Like Snap (ticker: SNAP), Meta (META) is feeling the effects of multiple issues

Advertising budgets are contracting as the global economy slows. Apple ’s push to protect the privacy of iPhone users continues to make it tougher for Meta and others to target and attribute ad campaigns. And the huge growth in the short-video platform TikTok has created tough competition for both ad dollars and consumer time and attention.

Meanwhile, Meta continues to spend heavily on its multiyear project to build out “the metaverse,” a virtual reality environment for both work and play.

For the quarter, Meta has projected revenue of between $28 billion and $30 billion. Street consensus splits the difference at about $29 billion, with profits of $2.56 a share.

Meta has two primary reporting segments—“family of apps,” which includes Facebook, Instagram, Messenger, and WhatsApp—and “Reality Labs,” which includes Quest headsets and the metaverse.

Almost all of the revenue comes from the app business.

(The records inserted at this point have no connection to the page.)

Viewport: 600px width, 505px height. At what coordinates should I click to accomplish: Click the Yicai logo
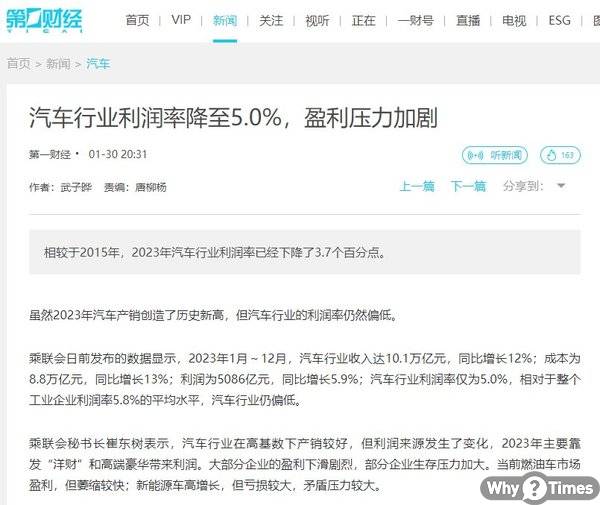coord(44,20)
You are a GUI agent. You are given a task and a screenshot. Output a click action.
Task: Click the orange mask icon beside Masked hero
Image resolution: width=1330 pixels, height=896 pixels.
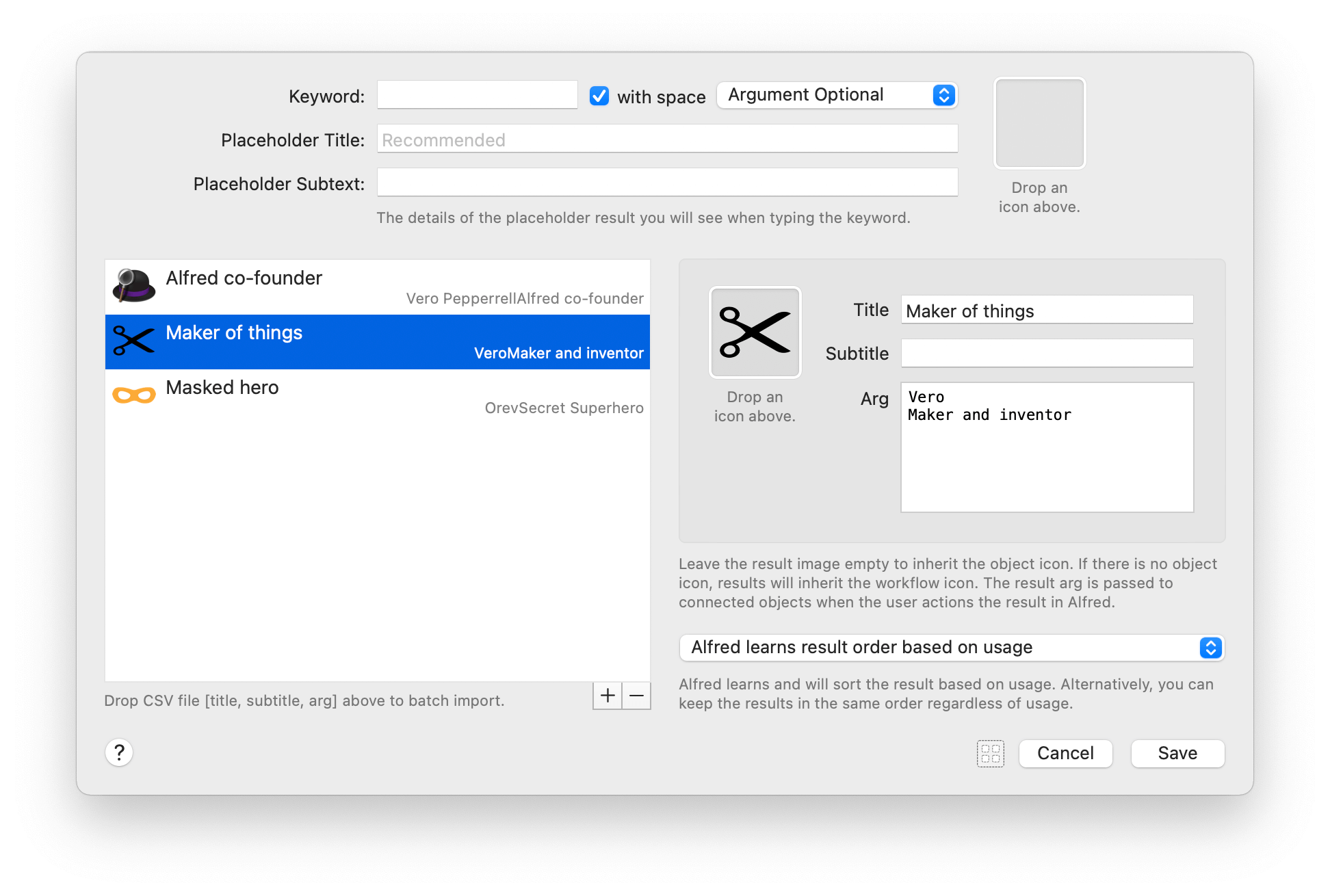point(133,394)
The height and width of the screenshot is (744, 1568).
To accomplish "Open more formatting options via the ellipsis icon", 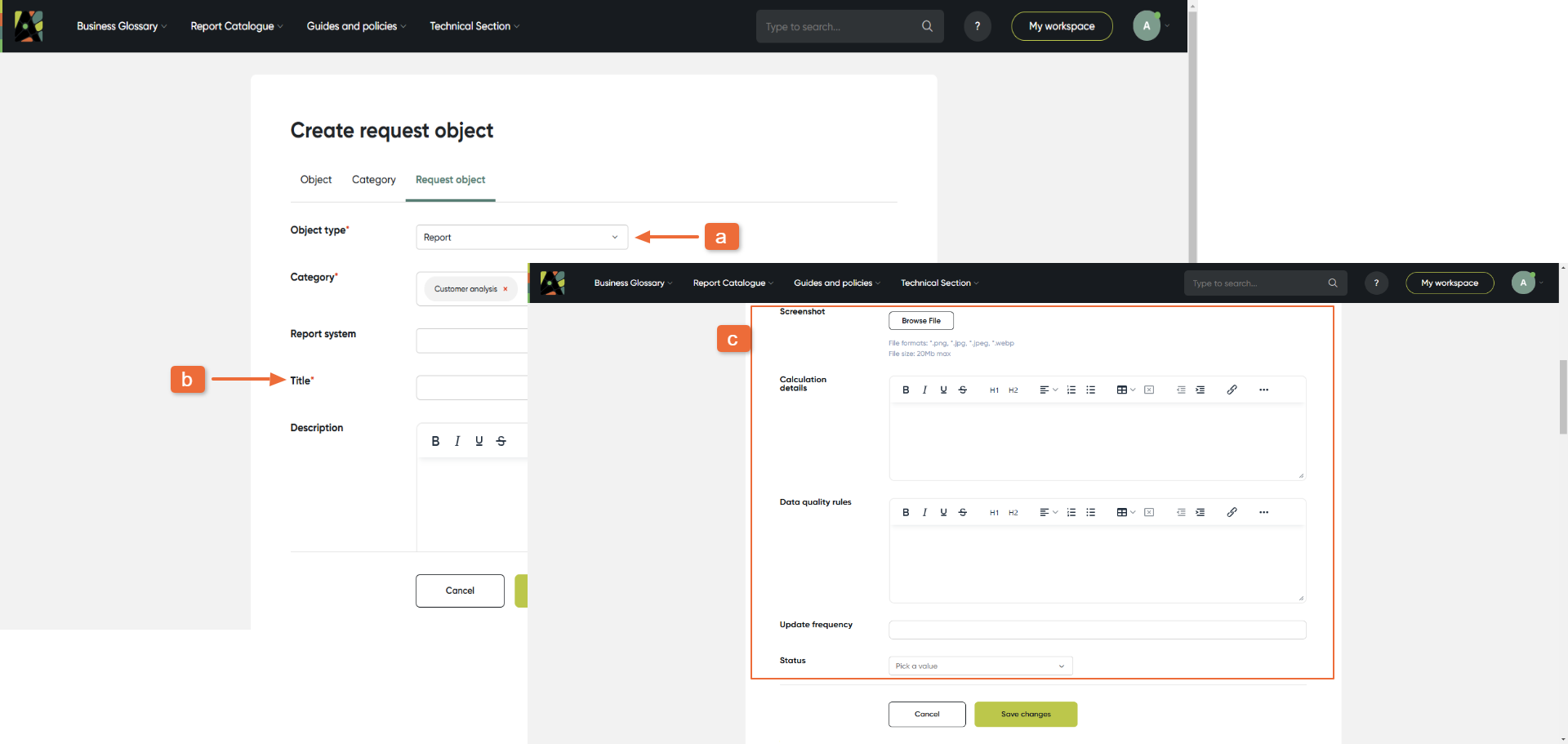I will pyautogui.click(x=1263, y=390).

Estimates call for the company to post $12.3 billion in operating income from the apps business in the quarter, with a $3.7 billion loss from Reality Labs.

The Street suspects the company will have a rough June quarter, and it wouldn’t be a surprise if previous guidance is now too high. For one thing, the company had projected a 3 percentage point hit from currency—but given the continuing appreciation of the dollar, that estimate was likely too low.

Meta has recently slowed hiring, and there are reports that the company is taking a tough line on staff and suggesting that underperformers move along. CEO Mark Zuckernerg reportedly recently told employees that the company faces one of the “worst downturns that we’ve seen in recent history.”

Evercore ISI analyst Mark Mahaney warned in a research note previewing the quarter that estimates for both the second and third quarters have “downside risk,” given the soft recent results from both Snap and Twitter (TWTR).

He adds that Meta’s management is likely to take a “highly cautious” tone on the outlook for the rest of the year. Mahaney expects ad revenue in the quarter of $28.1 billion, which would be down 1.8% from a year ago. Mahaney expects 2.95 billion monthly active users, up 2%, with 1.96 billion daily active users, up 3%.

Street consensus for the September quarter calls for revenue of $30.7 billion in revenue, but that looks high to some analysts.

BofA Global Research analyst Justin Post thinks the company will offer a range of $27.5 billion to $29.5 billion, down sequentially from his June quarter estimate of $29.8 billion. Post thinks the company will ratchet down its spending plans for the rest of the year for both operating expenses and capital expenditures for the Metaverse build out.

Meta shares are down about 53% for the year to date.